WASHINGTON — President Obama told reporters in Sweden Wednesday his push for military strikes in Syria is not about saving face, as some critics have alleged.
“My credibility’s not on the line, the international community’s credibility is on the line,” Obama said at a press conference. “And America and Congress’ credibility is on the line, because we give lip service to the notion that these international norms are important.”
Critics have claimed Obama is pushing for military strikes in Syria to back up his comments about a “red line” for the country’s regime he made at a press conference in September. White House officials have rejected that claim, and Obama dismissed it in Sweden.
“First of all, I didn’t set a red line. The world set a red line,” Obama said. “The world set a red line when governments representing 98% of the world’s population said the use of chemical weapons are abhorrent and passed a treaty forbidding their use even when countries are engaged in war. Congress set a red line when it ratified that treaty.”
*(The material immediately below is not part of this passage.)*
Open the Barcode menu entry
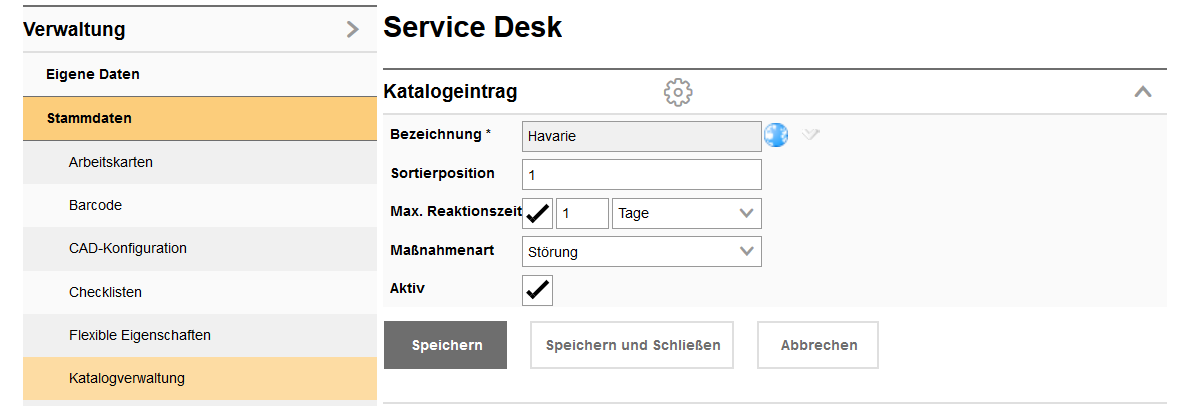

Obama said his “red line” comment last year was simply a reiteration of existing policy.
“When I said in a press conference that my calculus about what’s happening in Syria would be altered by the use of chemical weapons, which the overwhelming consensus of humanity says is wrong, that wasn’t something I just kind of made up,” he said. “I didn’t pluck it out of thin air. There’s a reason for it.”
Obama is hoping to get congressional sign-off on his plan to attack Syria in response to what U.S. intelligence agencies say is clear evidence that the Syrian regime used chemical weapons against rebels. Obama said he expects Congress to approve his plan.
“What happens if Congress says no?” Obama said. “I believe Congress will approve it.”